2.    They were so impatient to start the activities that they didn’t even let the instructor give instructions for the activity before they start. As a result, they were asking questions about the instructions of the activity after the activity had started. In the beginning, they were attracted by the tools (magnifiers, flashlight etc.), so they didn’t immediately start observing the exhibits of the collection. They were getting excited when they were locating their group’s exhibit in the collection, but soon, they were losing their interest on observing them in detail as they were instructed. Then, they were just expecting the next activity. The instructor had to encourage and motivate them to observe closely the exhibit, so they could find the common element when all the groups would share the characteristics of theirs.

3.    They were making connections of the narrative with their everyday lives and they were associating life in Dodoni with elements of their own lives (the stadium, the city, the museum).
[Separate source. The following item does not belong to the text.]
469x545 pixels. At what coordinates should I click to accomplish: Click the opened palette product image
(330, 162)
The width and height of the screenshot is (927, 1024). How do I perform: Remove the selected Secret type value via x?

They wanted to share with the instructor all the information they knew about Dodoni and its oracle, especially those who had recently visited Dodoni. At the end of the narrative, students were asking questions about the rest of the educational program and its activities and whether they would find a real thunderbolt in the museum, the one which was lost by Zeus. Then, they started questioning Zeus’ power and discussing how weak he would be without his thunderbolt.

— Nefeli: If he didn’t find his thunderbolt, he wouldn’t be very strong anymore.

— Labros: Yes, without his thunderbolt he would be useless.

— Nefeli: He wouldn’t be able even to strike.

— lasonas: He wouldn’t even be a God; he would become half-god without thunderbolt.

— Yorgos: He could change his power. He could take some fire from Hephaestus.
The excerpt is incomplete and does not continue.